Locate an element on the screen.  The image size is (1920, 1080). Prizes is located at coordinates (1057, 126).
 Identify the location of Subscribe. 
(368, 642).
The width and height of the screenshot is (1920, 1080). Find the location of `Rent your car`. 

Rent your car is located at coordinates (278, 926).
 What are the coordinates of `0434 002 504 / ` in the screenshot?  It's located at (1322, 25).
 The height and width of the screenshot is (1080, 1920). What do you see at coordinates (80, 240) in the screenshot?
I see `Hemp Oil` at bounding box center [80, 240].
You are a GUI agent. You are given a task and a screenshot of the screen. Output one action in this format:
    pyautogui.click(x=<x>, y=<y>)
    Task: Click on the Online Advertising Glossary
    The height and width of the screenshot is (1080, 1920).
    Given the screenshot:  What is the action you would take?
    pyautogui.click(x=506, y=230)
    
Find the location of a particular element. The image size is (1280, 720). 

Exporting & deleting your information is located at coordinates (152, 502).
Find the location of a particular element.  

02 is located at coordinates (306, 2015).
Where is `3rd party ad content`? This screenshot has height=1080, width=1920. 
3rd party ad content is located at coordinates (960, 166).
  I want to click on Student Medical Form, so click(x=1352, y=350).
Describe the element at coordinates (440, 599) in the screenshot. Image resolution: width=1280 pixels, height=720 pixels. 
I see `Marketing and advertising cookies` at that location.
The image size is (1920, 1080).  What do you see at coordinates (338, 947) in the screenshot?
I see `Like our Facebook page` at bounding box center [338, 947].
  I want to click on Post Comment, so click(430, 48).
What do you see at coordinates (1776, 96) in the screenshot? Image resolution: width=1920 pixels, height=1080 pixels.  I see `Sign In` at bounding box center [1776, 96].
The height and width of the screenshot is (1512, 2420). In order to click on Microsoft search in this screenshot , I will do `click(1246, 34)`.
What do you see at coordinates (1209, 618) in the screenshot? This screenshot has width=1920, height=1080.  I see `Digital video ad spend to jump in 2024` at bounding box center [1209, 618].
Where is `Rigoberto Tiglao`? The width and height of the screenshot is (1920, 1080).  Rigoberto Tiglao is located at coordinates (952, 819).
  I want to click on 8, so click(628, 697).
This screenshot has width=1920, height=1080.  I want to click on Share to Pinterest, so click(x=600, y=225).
|---|
### [What the task asks]
Format the entries as a Markdown table with the columns Row and Line. Begin at the first line of the entries, stop after the line containing "I want to click on Student", and omit blank lines.

### [Exercise result]
| Row | Line |
|---|---|
| 1 | Locate an element on the screen.  The image size is (1920, 1080). Prizes is located at coordinates (1057, 126). |
| 2 |  Identify the location of Subscribe.  |
| 3 | (368, 642). |
| 4 | The width and height of the screenshot is (1920, 1080). Find the location of `Rent your car`.  |
| 5 | Rent your car is located at coordinates (278, 926). |
| 6 |  What are the coordinates of `0434 002 504 / ` in the screenshot?  It's located at (1322, 25). |
| 7 |  The height and width of the screenshot is (1080, 1920). What do you see at coordinates (80, 240) in the screenshot? |
| 8 | I see `Hemp Oil` at bounding box center [80, 240]. |
| 9 | You are a GUI agent. You are given a task and a screenshot of the screen. Output one action in this format: |
| 10 |     pyautogui.click(x=<x>, y=<y>) |
| 11 |     Task: Click on the Online Advertising Glossary |
| 12 |     The height and width of the screenshot is (1080, 1920). |
| 13 |     Given the screenshot:  What is the action you would take? |
| 14 |     pyautogui.click(x=506, y=230) |
| 15 | Find the location of a particular element. The image size is (1280, 720).  |
| 16 | Exporting & deleting your information is located at coordinates (152, 502). |
| 17 | Find the location of a particular element.   |
| 18 | 02 is located at coordinates (306, 2015). |
| 19 | Where is `3rd party ad content`? This screenshot has height=1080, width=1920.  |
| 20 | 3rd party ad content is located at coordinates (960, 166). |
| 21 |   I want to click on Student Medical Form, so click(x=1352, y=350). |